It’s important to distinguish the soul from the spirit, or will, because
the will or the heart or the spirit is the executive center of the self. In
other words, the spirit is the part that is supposed to consciously direct
everything in the person, including the soul.
Generally speaking we don’t want to hear from the soul. We want it to just
do its job. Unfortunately, in a broken world, it also is broken, and we’re
going to hear from it because many of the ordinary miseries and extraordinary
glories of human life are expressions of the state of the soul.
There is talk in the Scripture like, “The law of the Lord is perfect,
restoring the soul.” See, the “law of the Lord” draws the soul into the
ways of God at a deep level that heals it. The soul’s order is re-established in God through the law. Or the 23rd Psalm, “He restoreth my soul.” These are extremely crucial passages.
I do emphasize that we cannot just get out of the Bible a definition of the
soul. The Bible defines almost nothing because it isn’t a book for scholars
and philosophers or free thinkers. It’s a book for people who want help.
It’s primarily a book for pastors. They’re the ones that can use it in a way
so that it actually achieves its purpose.
P: Going back to the example you gave of
the spirit being the executive center, if you use the analogy of an automobile,
might the spirit be the steering wheel and the soul be the engine?
D: Well, I would say the soul would be
more than the engine. The soul would be like the computer system that
coordinates everything, from the smog device to the fuel injection system to the
brakes. Now, of course, you have guidance devices and all sorts of things. The
soul would be more like the way this is all hooked together, a system of
coordination.
The engine might be more like the body. In ourselves that is the source of
our strength. As we reach out to God, we get another source of strength. But no
matter how lost a person is, they still draw on their body. So the body would be
more like the motor. Suppose we have a motor and our transmission doesn’t work
or our clutch or whatever. Then our body, our motor, just takes us down the
road. Or our brakes don’t work! We must have a coordination system.
The different parts of the automobile like the ignition switch, the various buttons, the steering wheel—the interfaces between the driver and the machine—are our spirit or heart. The different controls are the spirit.
Then we have the issue of what’s in control of the driver. And the driver
had better be under some control! Hopefully, that will be God. And so the
relation of redemption and sanctification would be the ongoing relationship
between the driver and God who is directing her. Now, if God isn’t directing
him, he may go wild and do all sorts of things criminal and crazy.
Think of the soul as the computer system that runs the whole thing. And then
the spirit is the executive center. It’s the faculty of choice.

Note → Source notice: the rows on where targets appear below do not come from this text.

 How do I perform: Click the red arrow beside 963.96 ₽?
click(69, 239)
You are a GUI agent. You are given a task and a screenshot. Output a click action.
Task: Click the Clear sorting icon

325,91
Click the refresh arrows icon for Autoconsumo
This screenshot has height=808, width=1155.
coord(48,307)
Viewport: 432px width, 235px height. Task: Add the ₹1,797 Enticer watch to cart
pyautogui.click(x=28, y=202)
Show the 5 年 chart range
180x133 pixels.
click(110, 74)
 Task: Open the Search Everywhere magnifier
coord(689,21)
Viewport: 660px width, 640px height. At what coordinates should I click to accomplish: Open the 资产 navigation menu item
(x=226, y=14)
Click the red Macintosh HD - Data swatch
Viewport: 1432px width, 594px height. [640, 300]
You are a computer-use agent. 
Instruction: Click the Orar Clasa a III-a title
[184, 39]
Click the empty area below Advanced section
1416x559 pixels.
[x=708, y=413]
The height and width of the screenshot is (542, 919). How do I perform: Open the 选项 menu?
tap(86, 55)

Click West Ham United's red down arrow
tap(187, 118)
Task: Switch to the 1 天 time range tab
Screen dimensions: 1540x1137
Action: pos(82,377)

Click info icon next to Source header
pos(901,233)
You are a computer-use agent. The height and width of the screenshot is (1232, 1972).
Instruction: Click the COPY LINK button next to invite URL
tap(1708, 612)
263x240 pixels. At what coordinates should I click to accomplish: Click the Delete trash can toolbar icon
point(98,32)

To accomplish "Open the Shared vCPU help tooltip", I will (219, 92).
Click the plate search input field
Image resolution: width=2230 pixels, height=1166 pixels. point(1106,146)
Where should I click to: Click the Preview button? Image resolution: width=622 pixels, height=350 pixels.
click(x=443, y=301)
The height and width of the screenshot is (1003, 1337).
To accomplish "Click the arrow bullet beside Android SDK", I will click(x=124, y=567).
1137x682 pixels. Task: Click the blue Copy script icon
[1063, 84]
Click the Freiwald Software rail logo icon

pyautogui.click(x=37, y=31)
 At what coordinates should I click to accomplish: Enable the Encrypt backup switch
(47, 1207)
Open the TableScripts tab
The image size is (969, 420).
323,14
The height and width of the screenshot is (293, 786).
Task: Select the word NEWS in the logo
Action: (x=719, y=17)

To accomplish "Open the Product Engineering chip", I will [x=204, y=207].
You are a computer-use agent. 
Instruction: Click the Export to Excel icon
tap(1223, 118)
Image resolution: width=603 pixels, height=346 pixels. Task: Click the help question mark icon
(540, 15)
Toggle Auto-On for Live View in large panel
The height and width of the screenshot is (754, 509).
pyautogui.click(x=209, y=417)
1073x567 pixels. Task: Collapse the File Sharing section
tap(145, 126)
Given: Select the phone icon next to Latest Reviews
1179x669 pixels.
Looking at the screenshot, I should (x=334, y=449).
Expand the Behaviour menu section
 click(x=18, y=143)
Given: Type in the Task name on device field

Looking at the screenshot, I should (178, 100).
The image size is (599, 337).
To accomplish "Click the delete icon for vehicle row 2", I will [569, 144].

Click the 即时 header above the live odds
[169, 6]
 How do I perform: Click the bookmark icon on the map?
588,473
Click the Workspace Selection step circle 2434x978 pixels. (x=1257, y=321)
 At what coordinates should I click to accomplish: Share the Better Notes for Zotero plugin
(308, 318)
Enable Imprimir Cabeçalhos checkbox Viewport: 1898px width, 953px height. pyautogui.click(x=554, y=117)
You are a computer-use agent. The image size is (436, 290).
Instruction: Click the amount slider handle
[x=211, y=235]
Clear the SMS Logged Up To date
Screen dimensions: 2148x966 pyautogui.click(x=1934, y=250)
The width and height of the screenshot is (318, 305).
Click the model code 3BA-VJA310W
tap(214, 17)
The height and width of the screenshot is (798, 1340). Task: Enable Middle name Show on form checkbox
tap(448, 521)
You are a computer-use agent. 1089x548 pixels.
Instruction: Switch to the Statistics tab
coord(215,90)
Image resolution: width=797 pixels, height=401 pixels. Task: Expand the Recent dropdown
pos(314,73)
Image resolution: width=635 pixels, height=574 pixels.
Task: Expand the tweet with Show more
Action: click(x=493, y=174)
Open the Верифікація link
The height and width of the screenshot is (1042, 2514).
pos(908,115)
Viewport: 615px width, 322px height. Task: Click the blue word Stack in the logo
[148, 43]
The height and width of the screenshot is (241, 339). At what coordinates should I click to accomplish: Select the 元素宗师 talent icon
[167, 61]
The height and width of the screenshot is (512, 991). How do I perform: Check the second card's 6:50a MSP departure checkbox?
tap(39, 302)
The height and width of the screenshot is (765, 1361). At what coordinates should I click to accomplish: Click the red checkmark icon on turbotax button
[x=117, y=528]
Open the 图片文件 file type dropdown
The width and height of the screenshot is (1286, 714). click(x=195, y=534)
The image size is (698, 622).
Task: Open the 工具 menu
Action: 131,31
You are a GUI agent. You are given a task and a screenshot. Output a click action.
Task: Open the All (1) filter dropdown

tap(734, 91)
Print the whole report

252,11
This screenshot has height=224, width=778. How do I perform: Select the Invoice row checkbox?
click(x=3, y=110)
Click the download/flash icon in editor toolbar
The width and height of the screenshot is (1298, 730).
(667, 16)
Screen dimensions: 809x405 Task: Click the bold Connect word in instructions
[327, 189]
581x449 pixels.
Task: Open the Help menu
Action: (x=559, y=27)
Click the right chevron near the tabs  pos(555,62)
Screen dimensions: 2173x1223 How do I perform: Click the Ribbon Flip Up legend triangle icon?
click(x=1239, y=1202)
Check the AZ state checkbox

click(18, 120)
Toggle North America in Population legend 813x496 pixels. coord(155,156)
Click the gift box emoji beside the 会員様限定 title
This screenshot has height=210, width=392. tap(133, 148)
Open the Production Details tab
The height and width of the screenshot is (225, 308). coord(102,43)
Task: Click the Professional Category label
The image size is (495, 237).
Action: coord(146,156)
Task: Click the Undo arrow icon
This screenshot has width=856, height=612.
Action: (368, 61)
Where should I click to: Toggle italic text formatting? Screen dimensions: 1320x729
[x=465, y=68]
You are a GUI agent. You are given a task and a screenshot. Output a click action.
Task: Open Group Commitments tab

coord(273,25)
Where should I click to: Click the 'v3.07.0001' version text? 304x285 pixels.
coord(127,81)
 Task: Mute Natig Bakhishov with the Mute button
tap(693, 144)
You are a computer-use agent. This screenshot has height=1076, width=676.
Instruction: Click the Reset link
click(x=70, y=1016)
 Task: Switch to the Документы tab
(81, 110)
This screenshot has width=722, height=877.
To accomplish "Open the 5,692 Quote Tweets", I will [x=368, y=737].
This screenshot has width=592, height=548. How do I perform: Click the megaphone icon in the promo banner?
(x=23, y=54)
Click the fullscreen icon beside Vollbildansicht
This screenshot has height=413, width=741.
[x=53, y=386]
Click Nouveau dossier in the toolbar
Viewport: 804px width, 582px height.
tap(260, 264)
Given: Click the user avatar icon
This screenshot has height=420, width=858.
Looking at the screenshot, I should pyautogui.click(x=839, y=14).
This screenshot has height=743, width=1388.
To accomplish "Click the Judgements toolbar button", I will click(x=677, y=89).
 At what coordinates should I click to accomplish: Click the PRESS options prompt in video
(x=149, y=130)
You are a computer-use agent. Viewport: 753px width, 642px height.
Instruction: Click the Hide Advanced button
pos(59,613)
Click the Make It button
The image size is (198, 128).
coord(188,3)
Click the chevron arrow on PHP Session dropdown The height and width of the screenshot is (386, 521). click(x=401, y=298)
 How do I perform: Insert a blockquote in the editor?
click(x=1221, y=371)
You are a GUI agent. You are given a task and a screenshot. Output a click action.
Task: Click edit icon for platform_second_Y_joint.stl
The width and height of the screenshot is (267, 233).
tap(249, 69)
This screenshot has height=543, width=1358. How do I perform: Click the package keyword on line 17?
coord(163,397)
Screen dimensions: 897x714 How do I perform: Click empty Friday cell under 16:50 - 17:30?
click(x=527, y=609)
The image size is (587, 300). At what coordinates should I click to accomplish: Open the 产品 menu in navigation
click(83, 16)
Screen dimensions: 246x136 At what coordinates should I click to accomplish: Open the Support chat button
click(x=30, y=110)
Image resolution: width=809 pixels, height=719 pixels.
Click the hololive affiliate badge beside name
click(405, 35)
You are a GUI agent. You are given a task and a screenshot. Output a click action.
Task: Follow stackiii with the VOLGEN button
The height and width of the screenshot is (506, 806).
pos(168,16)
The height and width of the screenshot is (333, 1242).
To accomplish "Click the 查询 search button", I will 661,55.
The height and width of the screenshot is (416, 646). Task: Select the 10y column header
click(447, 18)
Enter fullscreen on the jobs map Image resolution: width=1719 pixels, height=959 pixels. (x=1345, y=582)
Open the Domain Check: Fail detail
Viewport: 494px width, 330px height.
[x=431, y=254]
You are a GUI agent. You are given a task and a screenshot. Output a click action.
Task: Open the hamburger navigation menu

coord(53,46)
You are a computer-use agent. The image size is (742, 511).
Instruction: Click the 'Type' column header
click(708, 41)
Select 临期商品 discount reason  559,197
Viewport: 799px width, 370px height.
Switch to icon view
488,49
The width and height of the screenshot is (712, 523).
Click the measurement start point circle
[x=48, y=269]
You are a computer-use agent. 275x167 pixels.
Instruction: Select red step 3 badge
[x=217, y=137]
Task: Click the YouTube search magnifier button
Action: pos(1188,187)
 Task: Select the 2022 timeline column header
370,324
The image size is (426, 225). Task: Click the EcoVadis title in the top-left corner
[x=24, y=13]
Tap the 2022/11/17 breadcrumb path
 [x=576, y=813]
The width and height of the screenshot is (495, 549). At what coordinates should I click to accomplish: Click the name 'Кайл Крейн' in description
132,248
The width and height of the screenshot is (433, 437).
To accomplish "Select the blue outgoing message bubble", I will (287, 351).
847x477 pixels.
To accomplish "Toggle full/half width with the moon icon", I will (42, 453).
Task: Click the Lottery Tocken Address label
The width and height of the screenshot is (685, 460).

And then you
want that faculty governed by the truth of God and the Spirit of God. We really
do need analogies for all of this, because the only alternative is to write a
long book of philosophy that no one would understand.
P: What does a church committed to the
spiritual formation of its members look like? What is its priorities? What does
it emphasize? How does it spend its time?
D: The crucial thing would be that it
would have as its aim the formation of all the people in the congregation
internally in such a way that the deeds and words of Christ would just naturally
flow from them wherever they are. That is really the picture of the people of Christ in the Bible and through the ages. That’s
the intent.
Now, what would it look like? Well, everything they do would be, as best as
possible, sensibly directed toward the end of formation. That would mean, among
other things, that we would have teaching and programs of instruction and
practice in doing the things that Jesus said.
I always like to illustrate this with “blessing those who curse you”
because that is obviously difficult. So, for example, we would actually be
teaching people how to bless those who curse them. This would be true of all the
other things that Jesus taught. This is precisely what the Great Commission
tells us to do: the Great Commission is still the mission statement of the
Church.
It’s just stunning to watch churches struggle to get mission statements
when there it is, the Great Commission, and they should simply do what it says.
Make disciples. Surround them in the reality of the Trinity in a fellowship of
disciples. Teach them to do everything Jesus says. We’re not going to improve
on that. That was the church-growth program that conquered the world.
I was in a fascinating meeting where one man had been in China recently. A
Chinese professor has found evidence that Christians reached Western China
before 90 AD. Before 90 AD! The idea isn’t all that astonishing when we think
about it. That’s what the disciples thought they were supposed to do! And,
I’m sure, the disciples just said, “That’s it. Let’s go!” And they all
wound up dead. But everyone else did too!
P: If you wouldn’t mind, please
elaborate a little bit on the chapter in Renovation on the social impact
of spiritual formation. You mention that if people are formed inwardly, then the
outer issues between us become much more manageable.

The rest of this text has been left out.